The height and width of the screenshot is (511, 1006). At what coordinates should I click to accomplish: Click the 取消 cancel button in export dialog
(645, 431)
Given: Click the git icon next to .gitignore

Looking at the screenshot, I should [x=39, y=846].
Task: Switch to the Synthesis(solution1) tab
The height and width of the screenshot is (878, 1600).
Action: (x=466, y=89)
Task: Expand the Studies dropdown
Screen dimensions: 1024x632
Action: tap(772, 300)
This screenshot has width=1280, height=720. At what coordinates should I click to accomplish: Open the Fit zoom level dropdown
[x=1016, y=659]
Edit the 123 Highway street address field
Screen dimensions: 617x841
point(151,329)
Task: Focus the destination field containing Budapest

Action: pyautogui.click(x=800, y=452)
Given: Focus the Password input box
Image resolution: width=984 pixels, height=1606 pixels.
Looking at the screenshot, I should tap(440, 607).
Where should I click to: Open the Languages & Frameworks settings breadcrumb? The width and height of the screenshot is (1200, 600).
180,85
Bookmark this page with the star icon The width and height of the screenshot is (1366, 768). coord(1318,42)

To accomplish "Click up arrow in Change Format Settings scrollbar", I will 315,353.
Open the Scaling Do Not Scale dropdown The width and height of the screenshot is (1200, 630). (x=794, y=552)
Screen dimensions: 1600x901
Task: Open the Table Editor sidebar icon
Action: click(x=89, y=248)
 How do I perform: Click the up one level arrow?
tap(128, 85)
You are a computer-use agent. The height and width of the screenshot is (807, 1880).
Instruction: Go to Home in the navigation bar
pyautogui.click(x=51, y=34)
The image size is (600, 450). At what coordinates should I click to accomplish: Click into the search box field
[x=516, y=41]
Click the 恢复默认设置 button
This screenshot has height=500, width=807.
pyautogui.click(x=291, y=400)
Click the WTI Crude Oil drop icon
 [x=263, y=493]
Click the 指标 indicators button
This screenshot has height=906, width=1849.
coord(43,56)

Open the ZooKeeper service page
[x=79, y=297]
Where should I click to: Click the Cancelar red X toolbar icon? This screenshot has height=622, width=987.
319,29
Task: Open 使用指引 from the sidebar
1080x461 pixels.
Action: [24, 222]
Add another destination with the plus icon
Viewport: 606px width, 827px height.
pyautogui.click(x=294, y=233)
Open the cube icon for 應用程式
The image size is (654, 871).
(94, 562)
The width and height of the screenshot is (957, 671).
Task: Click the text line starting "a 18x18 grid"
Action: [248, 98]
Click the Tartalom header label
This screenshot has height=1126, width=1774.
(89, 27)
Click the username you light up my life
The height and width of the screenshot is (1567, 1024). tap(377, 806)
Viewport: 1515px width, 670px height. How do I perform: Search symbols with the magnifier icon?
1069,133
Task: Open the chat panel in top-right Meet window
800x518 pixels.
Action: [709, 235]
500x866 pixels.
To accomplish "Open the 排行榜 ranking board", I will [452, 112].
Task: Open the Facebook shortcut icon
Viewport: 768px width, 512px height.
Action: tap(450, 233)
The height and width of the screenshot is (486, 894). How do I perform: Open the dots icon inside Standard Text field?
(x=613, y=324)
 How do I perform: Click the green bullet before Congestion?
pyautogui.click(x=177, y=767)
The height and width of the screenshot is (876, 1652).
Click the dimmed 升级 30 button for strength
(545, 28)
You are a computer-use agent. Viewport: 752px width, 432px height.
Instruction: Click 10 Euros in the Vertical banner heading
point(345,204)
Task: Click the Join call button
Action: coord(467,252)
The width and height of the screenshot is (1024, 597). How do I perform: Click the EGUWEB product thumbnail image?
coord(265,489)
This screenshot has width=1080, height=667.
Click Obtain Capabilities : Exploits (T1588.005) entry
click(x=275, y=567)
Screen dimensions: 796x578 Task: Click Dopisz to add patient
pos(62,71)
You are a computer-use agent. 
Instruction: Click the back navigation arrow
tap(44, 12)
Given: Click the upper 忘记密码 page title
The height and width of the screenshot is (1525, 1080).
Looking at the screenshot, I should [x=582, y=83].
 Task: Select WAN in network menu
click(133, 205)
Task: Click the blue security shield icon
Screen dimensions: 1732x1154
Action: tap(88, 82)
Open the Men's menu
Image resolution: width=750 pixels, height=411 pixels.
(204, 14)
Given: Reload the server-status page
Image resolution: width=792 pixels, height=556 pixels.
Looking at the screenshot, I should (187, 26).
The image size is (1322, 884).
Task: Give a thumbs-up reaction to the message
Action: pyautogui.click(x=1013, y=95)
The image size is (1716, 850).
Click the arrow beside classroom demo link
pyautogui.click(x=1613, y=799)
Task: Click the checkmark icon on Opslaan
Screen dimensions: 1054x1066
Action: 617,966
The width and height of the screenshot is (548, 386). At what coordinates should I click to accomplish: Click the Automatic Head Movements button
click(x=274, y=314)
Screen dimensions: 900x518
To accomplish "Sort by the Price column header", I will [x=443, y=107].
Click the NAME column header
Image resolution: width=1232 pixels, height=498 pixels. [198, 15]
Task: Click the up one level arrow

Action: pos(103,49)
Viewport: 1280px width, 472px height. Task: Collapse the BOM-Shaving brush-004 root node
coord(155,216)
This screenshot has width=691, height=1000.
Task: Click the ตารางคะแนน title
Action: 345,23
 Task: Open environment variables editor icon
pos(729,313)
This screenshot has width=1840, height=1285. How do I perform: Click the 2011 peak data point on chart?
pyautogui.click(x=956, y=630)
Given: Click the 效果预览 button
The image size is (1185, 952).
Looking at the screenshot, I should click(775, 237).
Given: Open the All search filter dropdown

#####

Reproduce the data in full. Nothing in it may be altered.

The height and width of the screenshot is (511, 1006). At what coordinates should I click to accomplish: Click the 取消 cancel button in export dialog
(645, 431)
Given: Click the git icon next to .gitignore

Looking at the screenshot, I should [x=39, y=846].
Task: Switch to the Synthesis(solution1) tab
The height and width of the screenshot is (878, 1600).
Action: (x=466, y=89)
Task: Expand the Studies dropdown
Screen dimensions: 1024x632
Action: tap(772, 300)
This screenshot has width=1280, height=720. At what coordinates should I click to accomplish: Open the Fit zoom level dropdown
[x=1016, y=659]
Edit the 123 Highway street address field
Screen dimensions: 617x841
point(151,329)
Task: Focus the destination field containing Budapest

Action: pyautogui.click(x=800, y=452)
Given: Focus the Password input box
Image resolution: width=984 pixels, height=1606 pixels.
Looking at the screenshot, I should tap(440, 607).
Where should I click to: Open the Languages & Frameworks settings breadcrumb? The width and height of the screenshot is (1200, 600).
180,85
Bookmark this page with the star icon The width and height of the screenshot is (1366, 768). coord(1318,42)

To accomplish "Click up arrow in Change Format Settings scrollbar", I will 315,353.
Open the Scaling Do Not Scale dropdown The width and height of the screenshot is (1200, 630). (x=794, y=552)
Screen dimensions: 1600x901
Task: Open the Table Editor sidebar icon
Action: click(x=89, y=248)
 How do I perform: Click the up one level arrow?
tap(128, 85)
You are a computer-use agent. The height and width of the screenshot is (807, 1880).
Instruction: Go to Home in the navigation bar
pyautogui.click(x=51, y=34)
The image size is (600, 450). At what coordinates should I click to accomplish: Click into the search box field
[x=516, y=41]
Click the 恢复默认设置 button
This screenshot has height=500, width=807.
pyautogui.click(x=291, y=400)
Click the WTI Crude Oil drop icon
 [x=263, y=493]
Click the 指标 indicators button
This screenshot has height=906, width=1849.
coord(43,56)

Open the ZooKeeper service page
[x=79, y=297]
Where should I click to: Click the Cancelar red X toolbar icon? This screenshot has height=622, width=987.
319,29
Task: Open 使用指引 from the sidebar
1080x461 pixels.
Action: [24, 222]
Add another destination with the plus icon
Viewport: 606px width, 827px height.
pyautogui.click(x=294, y=233)
Open the cube icon for 應用程式
The image size is (654, 871).
(94, 562)
The width and height of the screenshot is (957, 671).
Task: Click the text line starting "a 18x18 grid"
Action: [248, 98]
Click the Tartalom header label
This screenshot has height=1126, width=1774.
(89, 27)
Click the username you light up my life
The height and width of the screenshot is (1567, 1024). tap(377, 806)
Viewport: 1515px width, 670px height. How do I perform: Search symbols with the magnifier icon?
1069,133
Task: Open the chat panel in top-right Meet window
800x518 pixels.
Action: [709, 235]
500x866 pixels.
To accomplish "Open the 排行榜 ranking board", I will [452, 112].
Task: Open the Facebook shortcut icon
Viewport: 768px width, 512px height.
Action: tap(450, 233)
The height and width of the screenshot is (486, 894). How do I perform: Open the dots icon inside Standard Text field?
(x=613, y=324)
 How do I perform: Click the green bullet before Congestion?
pyautogui.click(x=177, y=767)
The height and width of the screenshot is (876, 1652).
Click the dimmed 升级 30 button for strength
(545, 28)
You are a computer-use agent. Viewport: 752px width, 432px height.
Instruction: Click 10 Euros in the Vertical banner heading
point(345,204)
Task: Click the Join call button
Action: coord(467,252)
The width and height of the screenshot is (1024, 597). How do I perform: Click the EGUWEB product thumbnail image?
coord(265,489)
This screenshot has width=1080, height=667.
Click Obtain Capabilities : Exploits (T1588.005) entry
click(x=275, y=567)
Screen dimensions: 796x578 Task: Click Dopisz to add patient
pos(62,71)
You are a computer-use agent. 
Instruction: Click the back navigation arrow
tap(44, 12)
Given: Click the upper 忘记密码 page title
The height and width of the screenshot is (1525, 1080).
Looking at the screenshot, I should [x=582, y=83].
 Task: Select WAN in network menu
click(133, 205)
Task: Click the blue security shield icon
Screen dimensions: 1732x1154
Action: tap(88, 82)
Open the Men's menu
Image resolution: width=750 pixels, height=411 pixels.
(204, 14)
Given: Reload the server-status page
Image resolution: width=792 pixels, height=556 pixels.
Looking at the screenshot, I should (187, 26).
The image size is (1322, 884).
Task: Give a thumbs-up reaction to the message
Action: pyautogui.click(x=1013, y=95)
The image size is (1716, 850).
Click the arrow beside classroom demo link
pyautogui.click(x=1613, y=799)
Task: Click the checkmark icon on Opslaan
Screen dimensions: 1054x1066
Action: 617,966
The width and height of the screenshot is (548, 386). At what coordinates should I click to accomplish: Click the Automatic Head Movements button
click(x=274, y=314)
Screen dimensions: 900x518
To accomplish "Sort by the Price column header", I will [x=443, y=107].
Click the NAME column header
Image resolution: width=1232 pixels, height=498 pixels. [198, 15]
Task: Click the up one level arrow

Action: pos(103,49)
Viewport: 1280px width, 472px height. Task: Collapse the BOM-Shaving brush-004 root node
coord(155,216)
This screenshot has width=691, height=1000.
Task: Click the ตารางคะแนน title
Action: 345,23
 Task: Open environment variables editor icon
pos(729,313)
This screenshot has width=1840, height=1285. How do I perform: Click the 2011 peak data point on chart?
pyautogui.click(x=956, y=630)
Given: Click the 效果预览 button
The image size is (1185, 952).
Looking at the screenshot, I should click(775, 237).
Given: Open the All search filter dropdown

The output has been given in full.